Listed records: Begin
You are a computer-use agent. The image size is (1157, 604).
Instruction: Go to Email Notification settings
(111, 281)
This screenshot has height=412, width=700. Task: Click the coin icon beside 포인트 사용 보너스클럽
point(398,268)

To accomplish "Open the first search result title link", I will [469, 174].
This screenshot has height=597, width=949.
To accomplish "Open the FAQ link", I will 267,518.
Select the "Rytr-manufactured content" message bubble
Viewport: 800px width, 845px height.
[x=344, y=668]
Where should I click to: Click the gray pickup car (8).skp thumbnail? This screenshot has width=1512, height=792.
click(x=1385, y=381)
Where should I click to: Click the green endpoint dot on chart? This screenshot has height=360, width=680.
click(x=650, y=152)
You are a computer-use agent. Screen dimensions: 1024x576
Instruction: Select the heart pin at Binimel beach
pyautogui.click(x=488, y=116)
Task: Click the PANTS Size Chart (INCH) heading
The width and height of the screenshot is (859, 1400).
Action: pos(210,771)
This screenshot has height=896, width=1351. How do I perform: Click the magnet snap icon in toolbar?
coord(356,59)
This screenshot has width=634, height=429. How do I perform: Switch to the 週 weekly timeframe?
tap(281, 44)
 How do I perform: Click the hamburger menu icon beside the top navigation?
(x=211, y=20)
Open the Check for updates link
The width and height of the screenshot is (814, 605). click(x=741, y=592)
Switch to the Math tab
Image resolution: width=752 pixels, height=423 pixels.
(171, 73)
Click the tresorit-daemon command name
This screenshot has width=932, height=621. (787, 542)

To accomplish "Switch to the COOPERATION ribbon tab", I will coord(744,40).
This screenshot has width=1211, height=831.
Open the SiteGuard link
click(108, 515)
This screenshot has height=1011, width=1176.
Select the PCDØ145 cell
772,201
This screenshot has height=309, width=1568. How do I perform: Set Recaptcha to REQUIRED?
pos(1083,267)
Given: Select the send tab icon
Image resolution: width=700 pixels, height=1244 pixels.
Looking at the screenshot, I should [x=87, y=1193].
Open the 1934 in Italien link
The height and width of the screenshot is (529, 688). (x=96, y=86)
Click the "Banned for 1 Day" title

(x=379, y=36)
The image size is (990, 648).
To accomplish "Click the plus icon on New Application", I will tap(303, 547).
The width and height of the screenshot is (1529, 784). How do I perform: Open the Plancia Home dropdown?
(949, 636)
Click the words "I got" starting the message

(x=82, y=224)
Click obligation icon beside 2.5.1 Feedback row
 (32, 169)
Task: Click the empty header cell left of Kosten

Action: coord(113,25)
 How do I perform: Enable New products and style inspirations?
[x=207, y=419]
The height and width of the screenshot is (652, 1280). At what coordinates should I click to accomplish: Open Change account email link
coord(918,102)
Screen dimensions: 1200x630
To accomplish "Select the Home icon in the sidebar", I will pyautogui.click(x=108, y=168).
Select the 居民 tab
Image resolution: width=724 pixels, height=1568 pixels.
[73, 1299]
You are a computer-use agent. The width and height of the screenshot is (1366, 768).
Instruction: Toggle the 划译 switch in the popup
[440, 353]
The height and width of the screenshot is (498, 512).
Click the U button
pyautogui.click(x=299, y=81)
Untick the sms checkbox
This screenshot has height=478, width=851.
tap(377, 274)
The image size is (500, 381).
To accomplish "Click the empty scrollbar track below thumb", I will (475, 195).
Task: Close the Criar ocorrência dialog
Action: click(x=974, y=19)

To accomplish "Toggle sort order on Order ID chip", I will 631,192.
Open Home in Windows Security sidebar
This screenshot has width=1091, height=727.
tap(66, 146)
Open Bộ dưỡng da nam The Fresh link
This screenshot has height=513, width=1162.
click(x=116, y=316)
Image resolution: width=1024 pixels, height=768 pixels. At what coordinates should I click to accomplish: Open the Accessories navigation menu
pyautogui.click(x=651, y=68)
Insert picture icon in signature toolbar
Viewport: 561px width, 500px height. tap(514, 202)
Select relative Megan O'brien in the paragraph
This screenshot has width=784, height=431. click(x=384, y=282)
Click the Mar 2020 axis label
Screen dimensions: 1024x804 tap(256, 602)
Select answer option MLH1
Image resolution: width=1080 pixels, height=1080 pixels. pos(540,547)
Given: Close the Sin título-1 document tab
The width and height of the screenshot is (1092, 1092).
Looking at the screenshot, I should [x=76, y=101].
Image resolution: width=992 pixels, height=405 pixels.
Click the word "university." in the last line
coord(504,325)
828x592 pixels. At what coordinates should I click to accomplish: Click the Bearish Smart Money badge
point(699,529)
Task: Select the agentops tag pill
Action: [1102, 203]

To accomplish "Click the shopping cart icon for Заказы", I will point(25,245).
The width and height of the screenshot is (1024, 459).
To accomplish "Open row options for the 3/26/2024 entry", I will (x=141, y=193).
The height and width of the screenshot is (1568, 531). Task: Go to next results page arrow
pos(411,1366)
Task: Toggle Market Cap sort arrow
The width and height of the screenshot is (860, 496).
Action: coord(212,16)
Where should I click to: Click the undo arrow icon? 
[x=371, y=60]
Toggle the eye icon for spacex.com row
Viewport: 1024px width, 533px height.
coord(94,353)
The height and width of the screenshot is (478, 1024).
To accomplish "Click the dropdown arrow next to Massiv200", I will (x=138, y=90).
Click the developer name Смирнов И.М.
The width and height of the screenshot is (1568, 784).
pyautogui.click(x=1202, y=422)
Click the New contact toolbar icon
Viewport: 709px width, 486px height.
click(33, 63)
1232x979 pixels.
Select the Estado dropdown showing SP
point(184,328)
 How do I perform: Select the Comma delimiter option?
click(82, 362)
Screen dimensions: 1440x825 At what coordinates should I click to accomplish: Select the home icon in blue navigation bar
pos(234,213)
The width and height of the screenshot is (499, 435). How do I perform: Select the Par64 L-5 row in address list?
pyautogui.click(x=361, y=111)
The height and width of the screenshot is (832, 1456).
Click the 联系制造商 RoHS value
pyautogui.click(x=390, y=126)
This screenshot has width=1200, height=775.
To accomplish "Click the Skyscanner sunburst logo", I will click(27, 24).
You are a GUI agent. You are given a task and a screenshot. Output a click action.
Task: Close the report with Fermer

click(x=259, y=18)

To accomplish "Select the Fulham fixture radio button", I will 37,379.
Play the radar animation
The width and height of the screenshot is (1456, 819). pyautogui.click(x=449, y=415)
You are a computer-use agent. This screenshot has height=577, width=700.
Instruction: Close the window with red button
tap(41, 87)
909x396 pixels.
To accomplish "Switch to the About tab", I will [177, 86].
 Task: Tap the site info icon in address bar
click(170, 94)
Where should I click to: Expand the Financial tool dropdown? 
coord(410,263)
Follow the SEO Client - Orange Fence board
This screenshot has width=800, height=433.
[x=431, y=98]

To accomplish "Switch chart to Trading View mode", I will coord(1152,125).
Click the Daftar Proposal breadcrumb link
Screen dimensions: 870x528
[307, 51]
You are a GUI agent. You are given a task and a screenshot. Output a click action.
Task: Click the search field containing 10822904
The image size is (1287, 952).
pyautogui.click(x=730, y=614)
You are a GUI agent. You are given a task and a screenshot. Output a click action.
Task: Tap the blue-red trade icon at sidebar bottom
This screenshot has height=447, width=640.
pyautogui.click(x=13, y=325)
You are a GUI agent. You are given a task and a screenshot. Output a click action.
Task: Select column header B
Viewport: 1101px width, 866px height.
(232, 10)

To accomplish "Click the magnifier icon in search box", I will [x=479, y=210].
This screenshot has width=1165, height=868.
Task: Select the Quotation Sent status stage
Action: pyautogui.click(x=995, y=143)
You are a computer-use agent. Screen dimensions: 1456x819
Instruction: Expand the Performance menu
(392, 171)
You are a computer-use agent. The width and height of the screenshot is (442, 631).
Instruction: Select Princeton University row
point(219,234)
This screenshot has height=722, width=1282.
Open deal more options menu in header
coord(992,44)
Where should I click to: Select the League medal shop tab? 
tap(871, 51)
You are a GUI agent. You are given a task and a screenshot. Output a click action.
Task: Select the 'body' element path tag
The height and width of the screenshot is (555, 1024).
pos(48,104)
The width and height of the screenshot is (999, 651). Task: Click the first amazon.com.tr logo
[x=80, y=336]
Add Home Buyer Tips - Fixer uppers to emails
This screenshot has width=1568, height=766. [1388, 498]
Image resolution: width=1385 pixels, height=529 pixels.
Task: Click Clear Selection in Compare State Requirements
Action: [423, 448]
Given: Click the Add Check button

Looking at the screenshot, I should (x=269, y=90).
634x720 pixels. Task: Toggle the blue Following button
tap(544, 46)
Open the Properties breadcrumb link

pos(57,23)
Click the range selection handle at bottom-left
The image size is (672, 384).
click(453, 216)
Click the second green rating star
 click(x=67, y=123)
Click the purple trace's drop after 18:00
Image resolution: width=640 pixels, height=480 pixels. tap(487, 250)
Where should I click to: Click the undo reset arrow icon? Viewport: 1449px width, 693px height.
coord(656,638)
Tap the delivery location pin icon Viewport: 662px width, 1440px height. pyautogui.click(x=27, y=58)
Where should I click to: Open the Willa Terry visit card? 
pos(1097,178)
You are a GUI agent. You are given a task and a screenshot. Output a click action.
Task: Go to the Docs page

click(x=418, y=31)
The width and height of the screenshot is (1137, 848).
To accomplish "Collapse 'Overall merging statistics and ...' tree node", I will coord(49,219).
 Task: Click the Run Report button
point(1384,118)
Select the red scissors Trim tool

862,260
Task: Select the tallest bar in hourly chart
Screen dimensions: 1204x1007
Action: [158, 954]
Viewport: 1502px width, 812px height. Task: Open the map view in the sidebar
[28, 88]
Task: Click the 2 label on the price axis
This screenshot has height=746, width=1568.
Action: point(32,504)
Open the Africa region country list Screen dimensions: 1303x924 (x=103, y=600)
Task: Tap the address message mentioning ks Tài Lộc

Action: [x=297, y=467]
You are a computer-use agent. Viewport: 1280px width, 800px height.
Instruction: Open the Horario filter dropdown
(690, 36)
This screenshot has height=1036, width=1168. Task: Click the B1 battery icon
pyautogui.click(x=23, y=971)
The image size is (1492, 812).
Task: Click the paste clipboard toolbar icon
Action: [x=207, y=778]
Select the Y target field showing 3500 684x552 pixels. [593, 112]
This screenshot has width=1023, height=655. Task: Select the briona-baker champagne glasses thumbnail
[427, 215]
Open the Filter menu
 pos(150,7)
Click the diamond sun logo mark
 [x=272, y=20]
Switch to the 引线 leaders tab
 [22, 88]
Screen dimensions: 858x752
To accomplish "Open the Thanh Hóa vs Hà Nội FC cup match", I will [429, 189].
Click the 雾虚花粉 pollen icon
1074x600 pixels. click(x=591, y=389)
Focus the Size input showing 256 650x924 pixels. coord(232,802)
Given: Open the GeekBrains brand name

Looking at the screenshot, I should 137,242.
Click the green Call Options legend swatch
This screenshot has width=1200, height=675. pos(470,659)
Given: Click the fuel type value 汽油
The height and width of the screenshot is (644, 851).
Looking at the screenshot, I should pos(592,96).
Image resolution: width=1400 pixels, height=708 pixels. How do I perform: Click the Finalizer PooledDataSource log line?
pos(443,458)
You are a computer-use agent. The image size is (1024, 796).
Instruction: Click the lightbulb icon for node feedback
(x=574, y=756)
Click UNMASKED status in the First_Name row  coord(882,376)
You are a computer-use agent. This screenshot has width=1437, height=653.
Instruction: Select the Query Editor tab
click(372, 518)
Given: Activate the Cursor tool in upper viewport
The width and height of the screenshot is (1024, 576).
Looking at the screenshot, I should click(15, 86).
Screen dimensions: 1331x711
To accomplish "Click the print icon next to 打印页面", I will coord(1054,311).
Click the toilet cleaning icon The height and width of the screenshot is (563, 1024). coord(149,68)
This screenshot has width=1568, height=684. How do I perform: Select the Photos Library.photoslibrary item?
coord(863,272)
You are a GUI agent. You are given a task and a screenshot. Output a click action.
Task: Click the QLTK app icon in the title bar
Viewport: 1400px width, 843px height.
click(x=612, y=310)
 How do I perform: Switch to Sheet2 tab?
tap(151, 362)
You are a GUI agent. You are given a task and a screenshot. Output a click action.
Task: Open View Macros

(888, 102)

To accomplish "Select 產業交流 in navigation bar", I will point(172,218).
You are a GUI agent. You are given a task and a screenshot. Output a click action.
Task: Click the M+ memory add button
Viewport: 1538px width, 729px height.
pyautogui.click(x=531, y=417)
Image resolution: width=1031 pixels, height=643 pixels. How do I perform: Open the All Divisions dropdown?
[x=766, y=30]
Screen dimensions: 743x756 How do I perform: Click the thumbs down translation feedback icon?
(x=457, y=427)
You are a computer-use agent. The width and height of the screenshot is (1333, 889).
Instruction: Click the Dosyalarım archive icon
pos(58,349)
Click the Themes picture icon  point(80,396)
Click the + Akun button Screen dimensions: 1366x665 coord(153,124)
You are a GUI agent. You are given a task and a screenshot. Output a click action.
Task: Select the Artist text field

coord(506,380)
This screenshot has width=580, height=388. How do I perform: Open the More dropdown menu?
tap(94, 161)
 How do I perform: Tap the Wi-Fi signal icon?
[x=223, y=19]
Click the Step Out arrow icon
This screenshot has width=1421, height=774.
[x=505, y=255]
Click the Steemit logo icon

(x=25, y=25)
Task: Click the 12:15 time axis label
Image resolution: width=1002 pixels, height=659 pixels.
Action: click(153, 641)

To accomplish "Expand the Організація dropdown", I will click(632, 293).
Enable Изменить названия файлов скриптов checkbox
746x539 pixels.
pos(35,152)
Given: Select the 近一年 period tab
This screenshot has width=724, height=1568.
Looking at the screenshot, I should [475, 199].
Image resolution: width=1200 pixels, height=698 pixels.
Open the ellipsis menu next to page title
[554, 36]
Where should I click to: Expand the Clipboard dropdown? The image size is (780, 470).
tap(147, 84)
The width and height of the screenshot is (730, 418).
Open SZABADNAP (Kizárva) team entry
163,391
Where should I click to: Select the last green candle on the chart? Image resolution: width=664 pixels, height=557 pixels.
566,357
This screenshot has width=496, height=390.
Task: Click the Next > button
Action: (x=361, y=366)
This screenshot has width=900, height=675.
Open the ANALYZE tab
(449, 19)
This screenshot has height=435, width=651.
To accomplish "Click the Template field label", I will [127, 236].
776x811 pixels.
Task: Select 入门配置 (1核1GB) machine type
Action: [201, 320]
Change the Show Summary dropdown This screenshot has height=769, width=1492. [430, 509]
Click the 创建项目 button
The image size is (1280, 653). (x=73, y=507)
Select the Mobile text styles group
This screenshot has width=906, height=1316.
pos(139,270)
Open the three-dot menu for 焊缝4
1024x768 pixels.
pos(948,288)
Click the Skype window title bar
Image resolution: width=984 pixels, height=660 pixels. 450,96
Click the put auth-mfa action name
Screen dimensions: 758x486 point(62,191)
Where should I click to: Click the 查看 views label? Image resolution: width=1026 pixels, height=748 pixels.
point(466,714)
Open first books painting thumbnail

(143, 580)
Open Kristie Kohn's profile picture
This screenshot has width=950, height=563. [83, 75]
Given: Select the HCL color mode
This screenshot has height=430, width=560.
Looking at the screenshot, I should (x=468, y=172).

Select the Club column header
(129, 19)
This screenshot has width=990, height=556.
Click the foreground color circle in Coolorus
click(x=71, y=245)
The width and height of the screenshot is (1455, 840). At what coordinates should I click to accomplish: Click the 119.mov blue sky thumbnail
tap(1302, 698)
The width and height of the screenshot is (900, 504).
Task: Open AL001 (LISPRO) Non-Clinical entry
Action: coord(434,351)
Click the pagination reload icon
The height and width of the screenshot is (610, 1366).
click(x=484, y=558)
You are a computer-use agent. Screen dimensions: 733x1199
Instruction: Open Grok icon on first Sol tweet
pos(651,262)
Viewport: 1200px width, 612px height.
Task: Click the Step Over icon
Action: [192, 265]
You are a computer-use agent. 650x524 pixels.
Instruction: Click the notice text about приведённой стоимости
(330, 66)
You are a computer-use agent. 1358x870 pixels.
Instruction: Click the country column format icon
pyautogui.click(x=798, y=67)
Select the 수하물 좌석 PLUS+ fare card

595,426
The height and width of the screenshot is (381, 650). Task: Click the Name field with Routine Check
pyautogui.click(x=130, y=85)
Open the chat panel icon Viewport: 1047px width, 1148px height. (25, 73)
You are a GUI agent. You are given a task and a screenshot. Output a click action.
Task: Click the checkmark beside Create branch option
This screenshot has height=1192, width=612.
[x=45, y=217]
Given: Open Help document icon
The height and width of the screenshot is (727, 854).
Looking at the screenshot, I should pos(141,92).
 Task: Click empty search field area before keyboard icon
Listed records: End
Check each line of the data above, and please copy the ones in which the string "document" occurs.

Given: Close the Sin título-1 document tab
Given: Open Help document icon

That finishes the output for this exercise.